By Pauleen Cass.
In recent weeks, Ellen from Hound on the Hunt blog asked the question: “Who has helped you most with your family history?”[i] Randy from Genea-Musings picked up the theme for his Saturday Night Genealogy Fun post.[ii]
The topic inspired me to make it my theme for this month’s GSQ blog post. As Ellen said, over the years I’ve had many people help or inspire me with my own research explorations. Let me share some of them with you, but as with the Oscars, more could be added.
Unfortunately, my family and kin were not prone to conversations over the kitchen table. However, I did learn some (very) basics of their background. I only wish I’d been more curious and asked questions of them as I was privileged to know my grandparents until my teens as they could have demolished brick walls before I even knew I had them. Daughters bought certificates home and my husband has become an expert grave-finder <smile>.
Annie Kunkel, granddaughter of my George Kunkel and Mary O’Brien couple, opened up so many doors into the past. Not only could she tell me names and marriages of family members (confirmed with official records), but more importantly she gave me wonderful clues about life on the Kunkel farm. She also gave me a clue about Mary’s immigration. You can read more here: https://cassmobfamilyhistory.com/2013/12/29/have-i-cracked-it-shall-we-dance/
Not only was Annie an excellent and (mostly) reliable witness, she also provided me with a photo of Mary O’Brien Kunkel – the first time I’d seen my great-great grandmother.
Nora’s name was given to me by Annie and during correspondence and visits with her over many years, I’ve gained so many photos and stories or links to the collateral lines of Mary’s siblings, all invaluable. We both wish I’d found her before the previous generation had passed on. Because of her contribution I asked Nora to launch my book, Grassroots Queenslanders, the Kunkel family.
I started my research journey at the Genealogical Society of Queensland (GSQ). So many early society indexes of records were helpful, but the wall buster was serendipitous. I must have mentioned one day that I’d been to St Mary’s Catholic Church at Ipswich looking for George and Mary’s marriage record, but they had no more detail than the official BDM certificate I’d bought. One of the experienced researchers (and indexers) said something like “did you see both registers”? “What? They have two?” Back I went, and sure enough, the second one included George Kunkel’s birthplace – literally the only place I’ve ever found it, other than in his home village, Dorfprozelten. All the Birth certificates I’d bought had not answered this question. Truly a wall buster!
LEADING BY EXAMPLE
Way back in the days of snail mail and Genealogical Research Directories, I wrote to two women who were researching the same surnames as me: McSherry and Gavin. It transpired that both ladies were my mother’s generation and, coincidentally, both had attended the same school we had in Brisbane.

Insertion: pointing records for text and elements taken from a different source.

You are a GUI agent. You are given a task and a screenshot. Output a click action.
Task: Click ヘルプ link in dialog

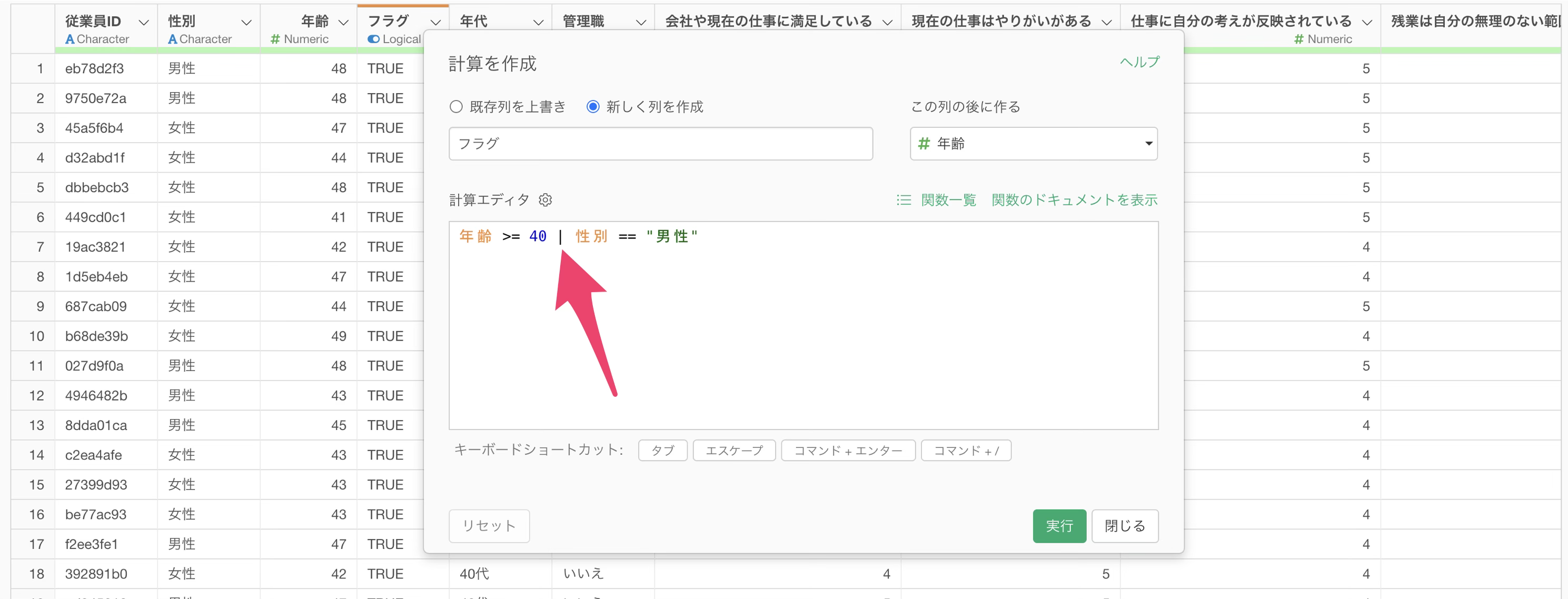tap(1139, 62)
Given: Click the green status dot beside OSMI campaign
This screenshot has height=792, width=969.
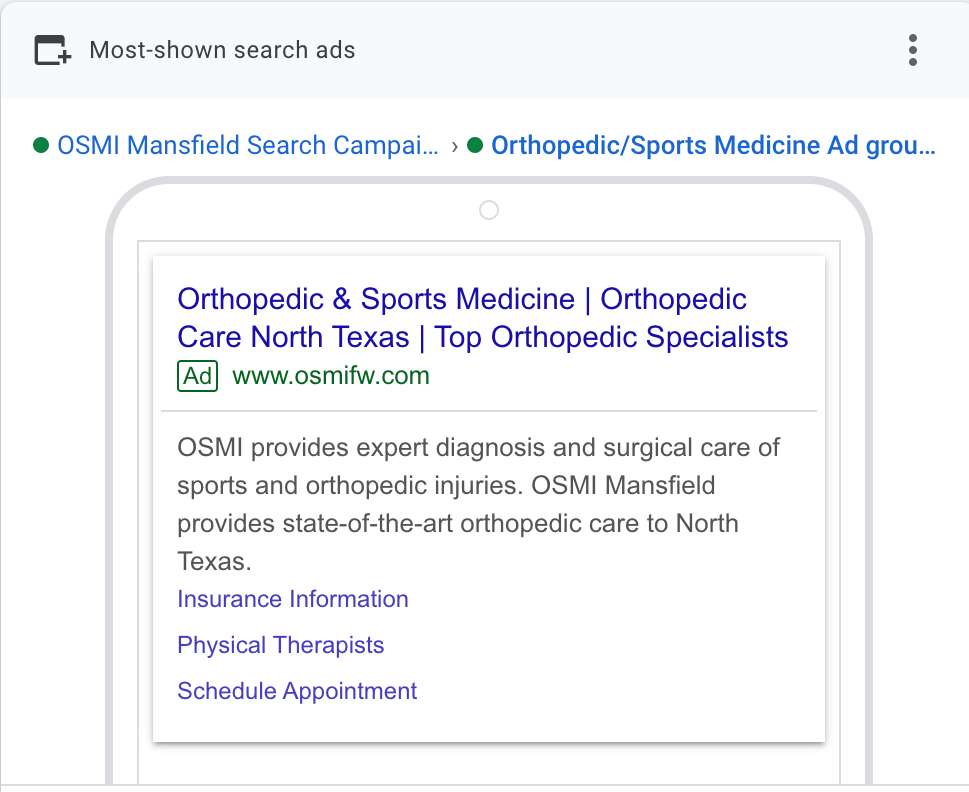Looking at the screenshot, I should 41,145.

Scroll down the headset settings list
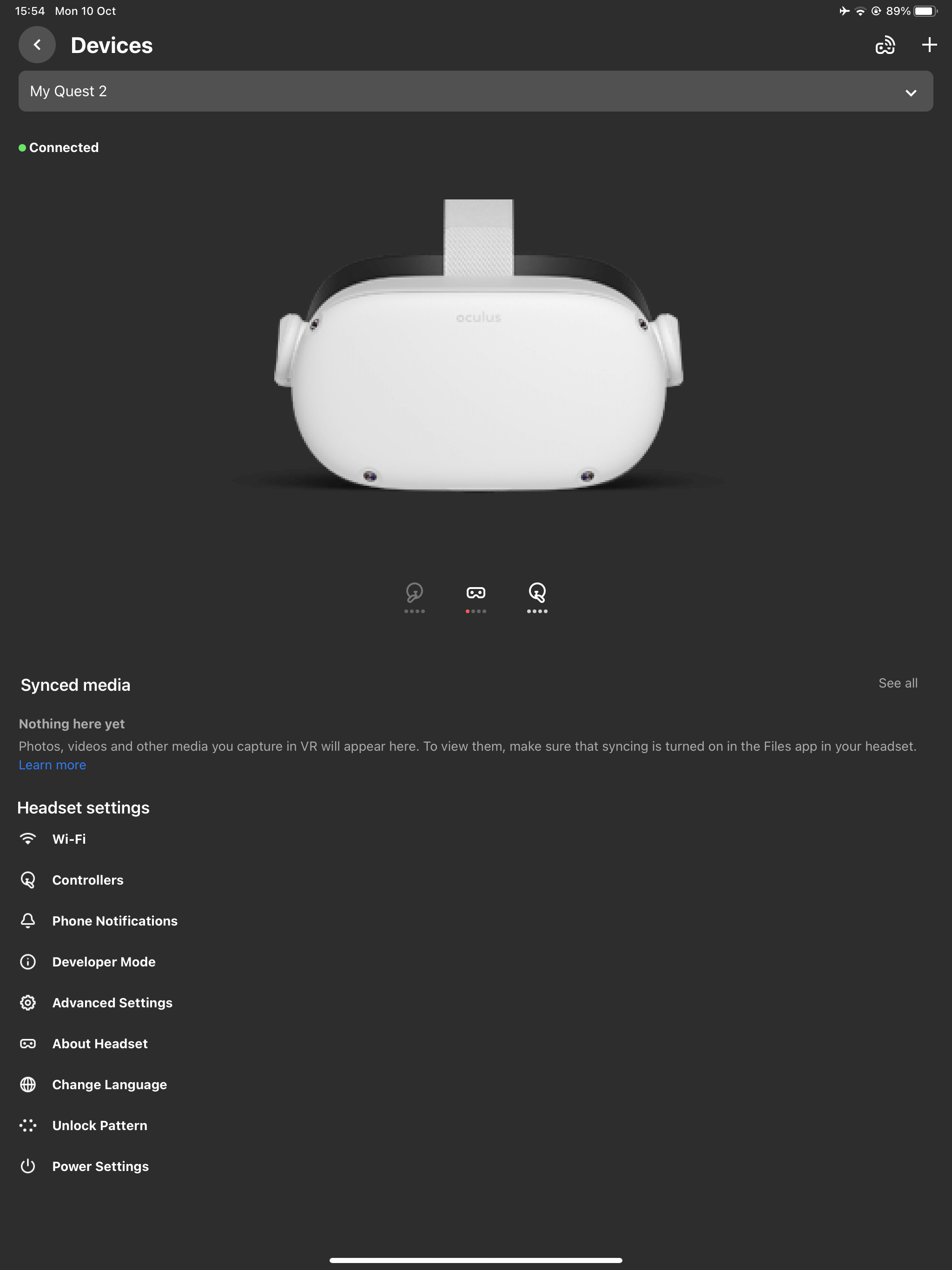[476, 1000]
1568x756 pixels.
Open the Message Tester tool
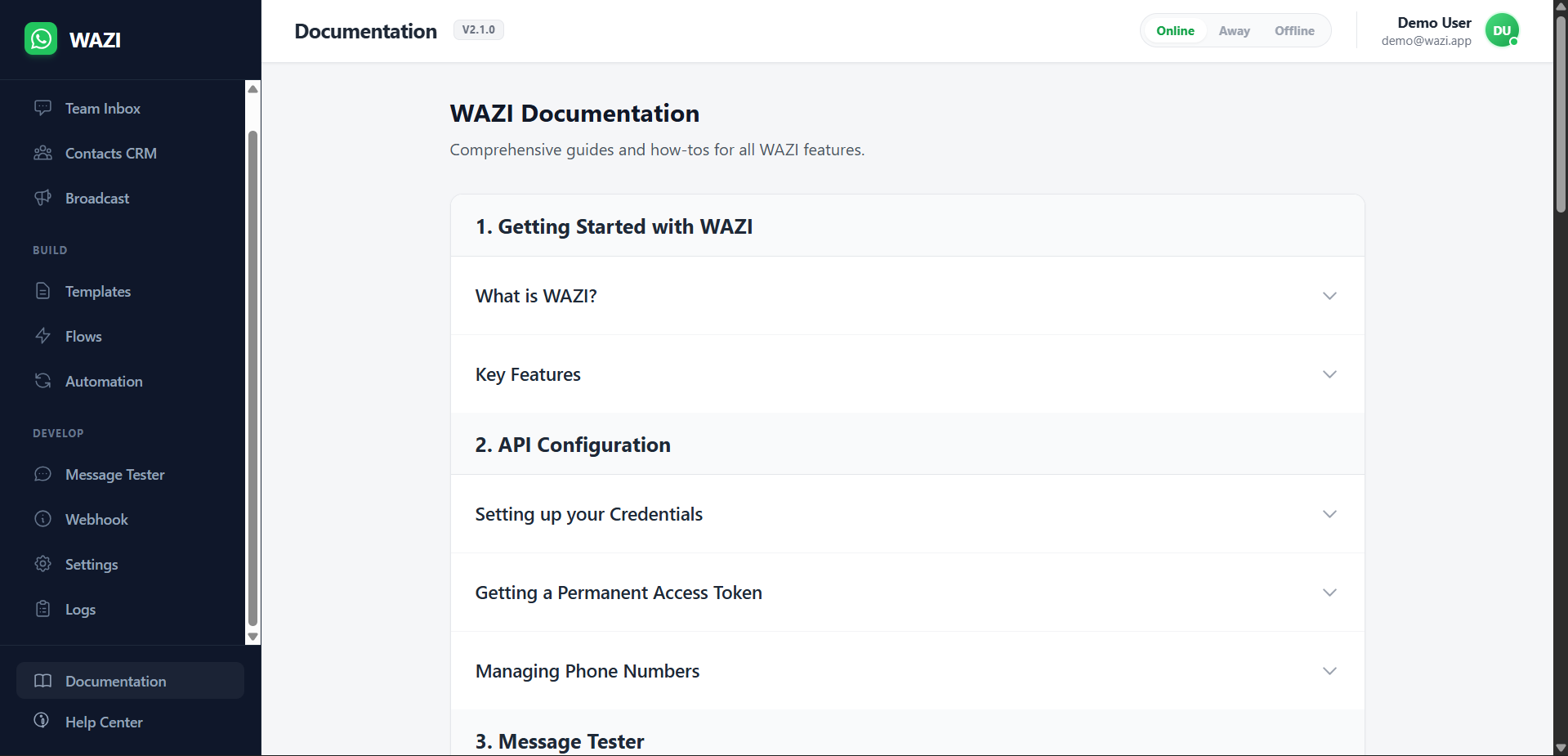115,474
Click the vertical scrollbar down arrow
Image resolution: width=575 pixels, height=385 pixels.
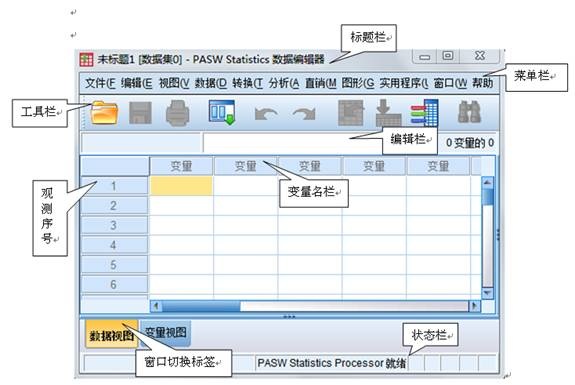pyautogui.click(x=487, y=293)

We shared the cost of certificates etc but importantly they showed me how they wrote up their stories of the families. Their narrative approach appealed to me and has remained my preferred modus operandi ever since. I’m so pleased I got to meet Betty in Sydney and Carmel in Los Angeles, and thankful for their contribution to my research and education.
Continuous learning is a keynote of family history I believe and maintains our enthusiasm for this obsession of ours. I can’t begin to tell you how many classes or conferences I’ve attended over the years, and each has expanded my knowledge or triggered a different way of thinking about something.
However, don’t take everything you’re told as gospel….do your own research reading and follow up. For example, in my early learning I was told no Catholic Germans came to Queensland and none from Bavaria. This was definitely not the case, as further learning established.
STANDING ON SHOULDERS
We never research alone, whatever we may think at times. Others have come before us and contributed to our knowledge. These are among my favourites:
For the mid-19th century “German” immigrants, the late Jenny Paterson did extensive research on the vinedresser immigrants and you can read her articles in Ances-Tree from Burwood and District Family History Group.[iii] I nearly fell off my chair when she mentioned other Dorfprozelten immigrants during her talk at the AFFHO Congress in Brisbane in 1994.
My research into the Dorfprozelten immigrants would have stalled without the assistance of the local historian, Georg Veh and the joint work on the Dorfprozelten Teil II book.
In researching the Irish immigrants, all Dr Richard Reid’s books and articles were invaluable, as was his thesis and subsequent book. You can look under the resources tab on my blog to find them.[iv] My distant cousin, Pat O’Brien from Co Clare, has done extensive research into the village of Broadford where Mary came from and has been very generous with his knowledge.
At times we may feel we’re on our own as we dive down one research path or another, but it’s worth remembering all those who’ve helped us in large or small ways: family, cousins, fellow enthusiasts, the blogging community, society members, volunteers and presenters, archivists, and librarians. Where would be without them?
Who have been key influencers in your family history journey?